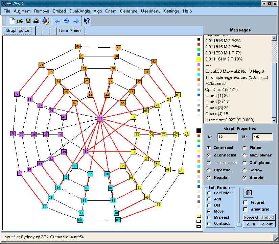Switch to the User Guide tab
This screenshot has height=244, width=279.
[70, 31]
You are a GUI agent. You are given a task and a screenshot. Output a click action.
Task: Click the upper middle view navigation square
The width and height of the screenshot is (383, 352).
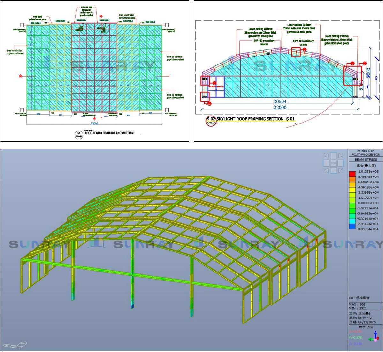(x=334, y=156)
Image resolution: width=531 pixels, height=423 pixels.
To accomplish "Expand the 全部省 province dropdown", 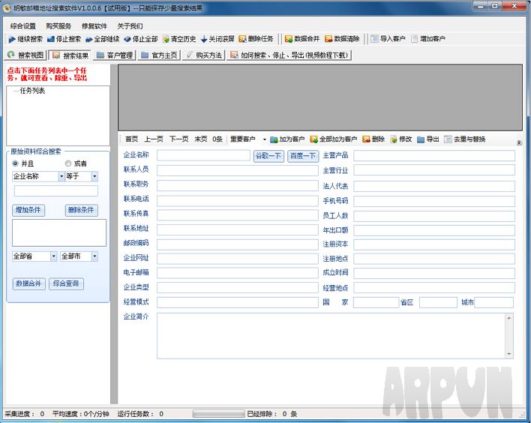I will (x=53, y=257).
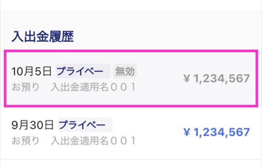Click 入出金適用名001 in the October 5 row
The width and height of the screenshot is (262, 166).
pyautogui.click(x=93, y=87)
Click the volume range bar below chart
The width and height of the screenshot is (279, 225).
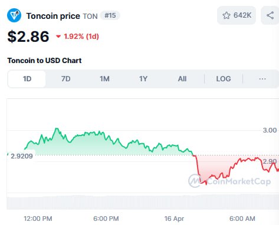143,203
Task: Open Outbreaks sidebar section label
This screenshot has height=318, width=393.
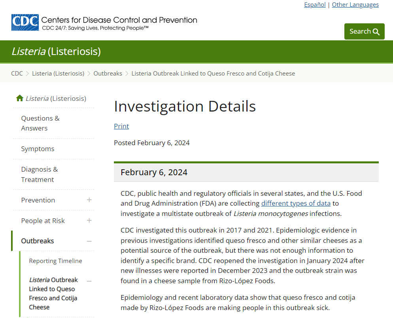Action: coord(37,241)
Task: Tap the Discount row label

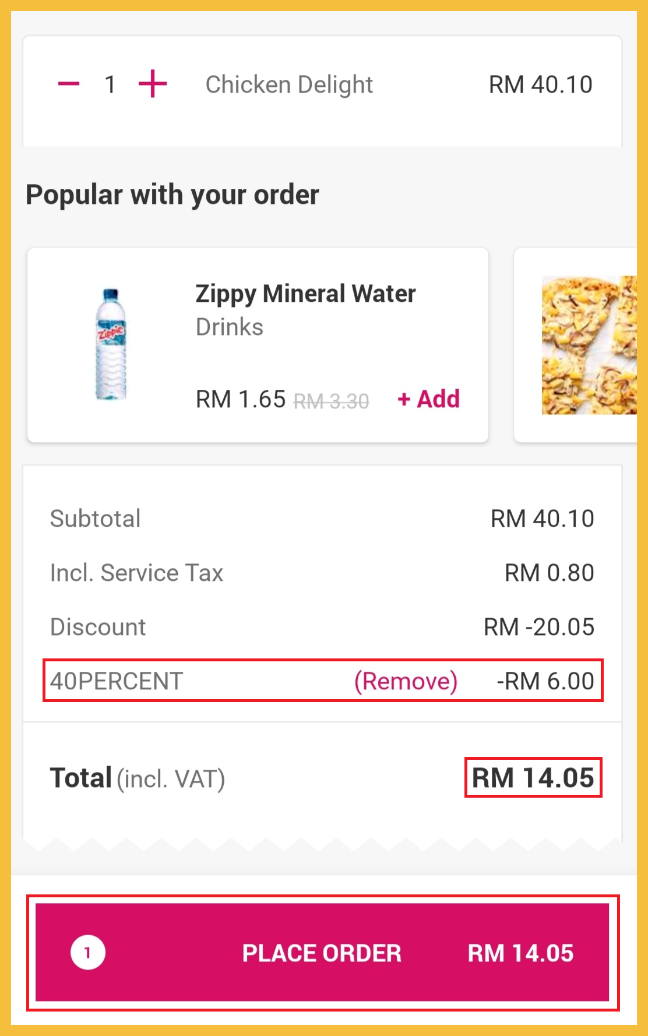Action: pos(98,627)
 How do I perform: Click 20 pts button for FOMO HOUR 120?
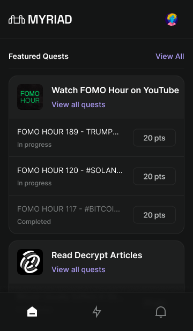154,176
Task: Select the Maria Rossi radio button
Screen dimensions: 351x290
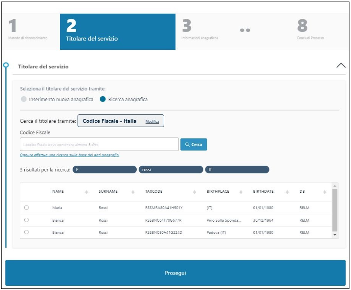Action: [x=26, y=208]
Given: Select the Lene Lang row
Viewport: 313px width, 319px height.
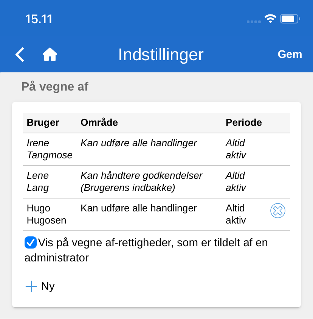Looking at the screenshot, I should (38, 182).

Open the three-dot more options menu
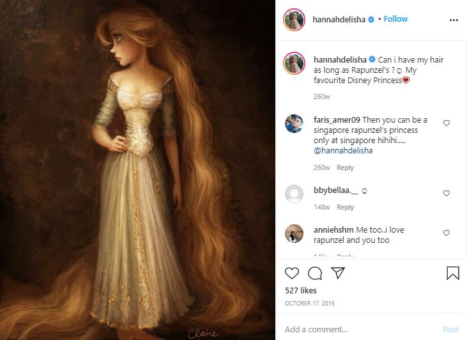tap(454, 20)

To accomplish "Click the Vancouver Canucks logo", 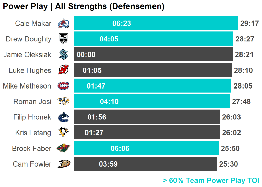I will [x=63, y=117].
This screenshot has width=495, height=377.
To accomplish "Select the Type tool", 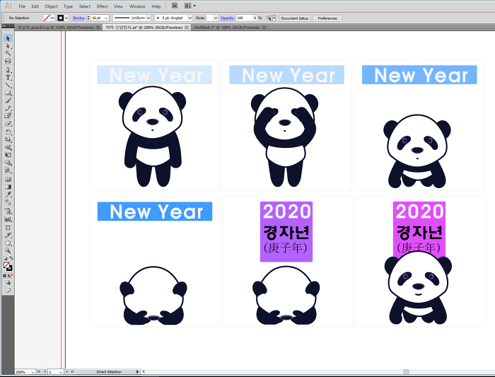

+ + + + +

Task to complete
Go to the line above that has "You are a GUI" and copy exactly from there down to the line that has "Image resolution: width=531", both included. Leave the pictures out.

Answer to this exercise
You are a GUI agent. You are given a task and a screenshot. Output a click action.
Task: Click the upper middle view navigation square
The width and height of the screenshot is (383, 352).
(x=334, y=156)
Image resolution: width=531 pixels, height=423 pixels.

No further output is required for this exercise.